Nell’era della globalizzazione si assiste alla distanza
spazio-temporale, alla spersonalizzazione per cui i sentimenti e i valori sono
oggetto di relazioni economiche e la comunicazione verbale tende ad essere
assorbita dalla comunicazione virtuale. È questa la condizione dell’uomo
contemporaneo: arrogante e pieno di sè, che non è più disposto ad accettare i
modelli del passato e vive accontentandosi della sua “medietas” come uno
“specialista senza cultura” (Weber). Mentre, il razionalismo esasperato
promuove un crescente irrazionalismo che Nietzsche configura appunto nell’uso
incontrastato delle tecniche, in una cultura dominata della regione e dal
calcolo, nel lavoro che la società esalta (se pur in questo momento epocale
indispensabile), tralasciando la riflessione filosofica, e quello spirito
dionisiaco, creativo, vitale, necessario nella tragedia greca quanto nella vita
moderna, che implode nella poesia.
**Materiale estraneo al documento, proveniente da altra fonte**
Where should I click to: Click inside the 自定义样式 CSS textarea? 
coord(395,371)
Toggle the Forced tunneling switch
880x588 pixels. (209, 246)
Da questa
amara e distaccata analisi, emerge una speranza nelle poesie di Pezzato, ossia
che la nascita della consapevolezza di questo “status quo” porterà alla
rinascita per le future generazioni. Eppur tuttavia, mi piace concludere con
questi versi, se pur non gli ultimi dell’intera raccolta, «Figlio mio / tutto
questo un giorno sarà tuo / maledirai la madre bestemierai il padre per la
croce / cui il gesto candido ti ha inchiodato / ma durerà tre giorni appena /
risorgerai a nuova comprensione e sarà luce / sarà vita vera». (p. 46). Il
dolore profondo dell’autore probabilmente condivisibile da molti lettori, il
timore per le future generazioni contiene la speranza di salvezza, pur intuendo
personalmente, una velata ironia. È come la fine di un amore, sei certo che lui
ti ami e tu ami lui, ma poi si conclude con la rottura del rapporto.